Autre particularité marocaine qui fera qu’on serait mieux loti en termes de chiffre de décroissance : l’informel. Un secteur qui dépend essentiellement de la demande locale et qui retrouvera très vite sa vigueur et son rythme d’activité, selon Ahmed Lahlimi.

« Nous avons un grand secteur de l’informel, contrairement aux pays européens. L’informel, c’est 37% de l’emploi au Maroc. Donc 37% de la distribution de revenus se fait par ce biais-là. Puisqu’il n’est pas lié à l’international, ce grand pan de l’économie reprendra son activité comme avant et sera un grand amortisseur des effets de cette crise », analyse Lahlimi.

Pour lui, le discours appelant à lutter contre l’informel en cette période n’est pas très raisonnable. « Parler dans cette conjoncture de lutte contre l’informel est un faux problème. Ce secteur représente 14 à 15% de notre PIB. C’est ce secteur qui nous sauvera, sauvera l’emploi et les revenus des ménages. L’urgence aujourd’hui n’est pas de régler les problèmes structurels de l’économie, mais de retrouver le niveau d’avant la crise.

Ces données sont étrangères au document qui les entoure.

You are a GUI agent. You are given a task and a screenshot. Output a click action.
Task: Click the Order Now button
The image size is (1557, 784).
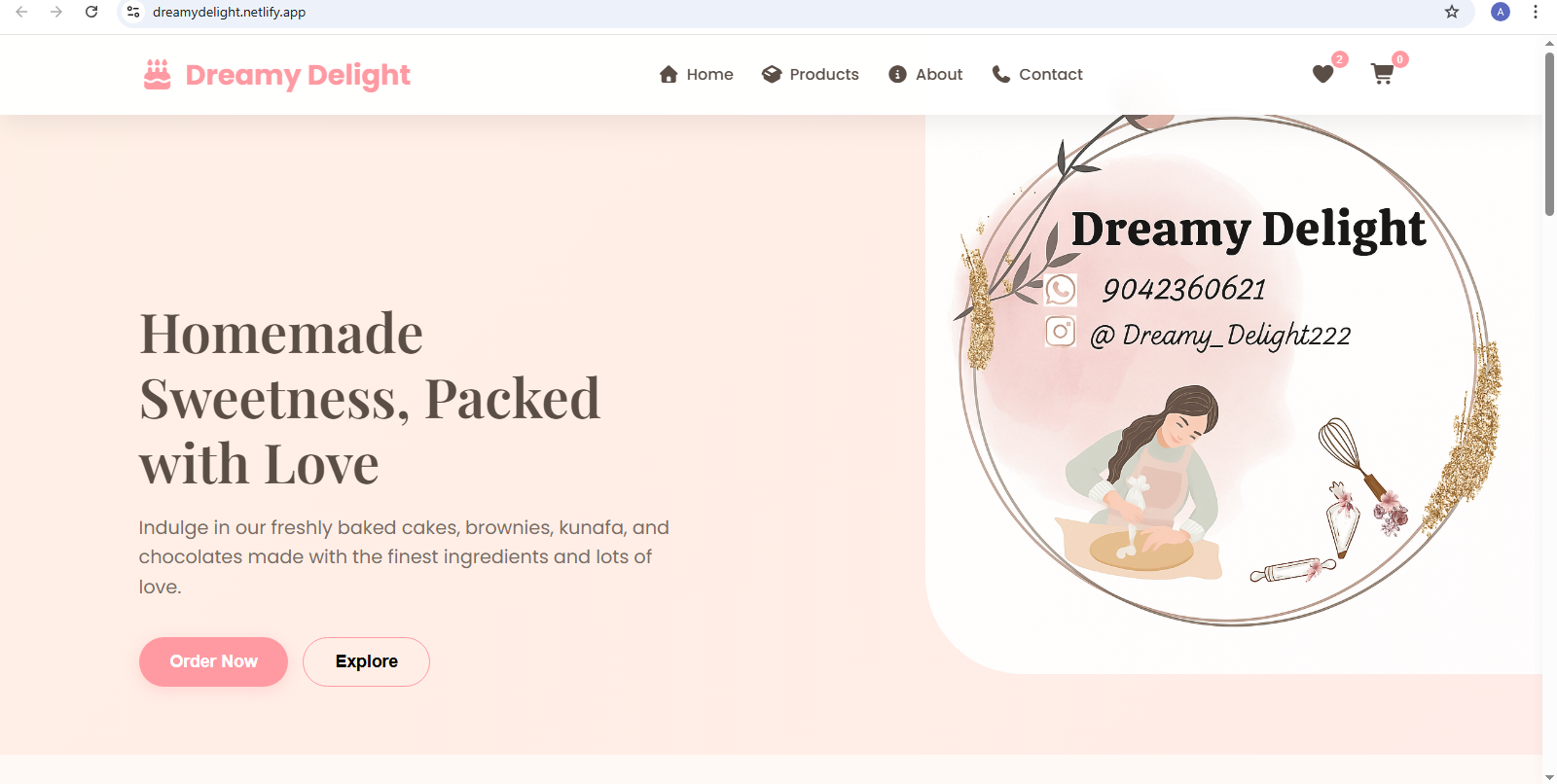213,661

Et sans l’informel, on ne pourra rebondir aussi rapidement », assure-t-il.

« Nous avons notre propre structure économique. Elle a ses faiblesses, mais aussi ses forces. Et c’est cette structure qui fera aujourd’hui qu’on ne tombera pas à des niveaux de récession aussi importants que ceux des pays européens. Il ne faut pas se comparer donc aux autres et surtout pas aux européens, ni dans l’analyse de la situation, ni dans les solutions à mettre en œuvre », conclut-il.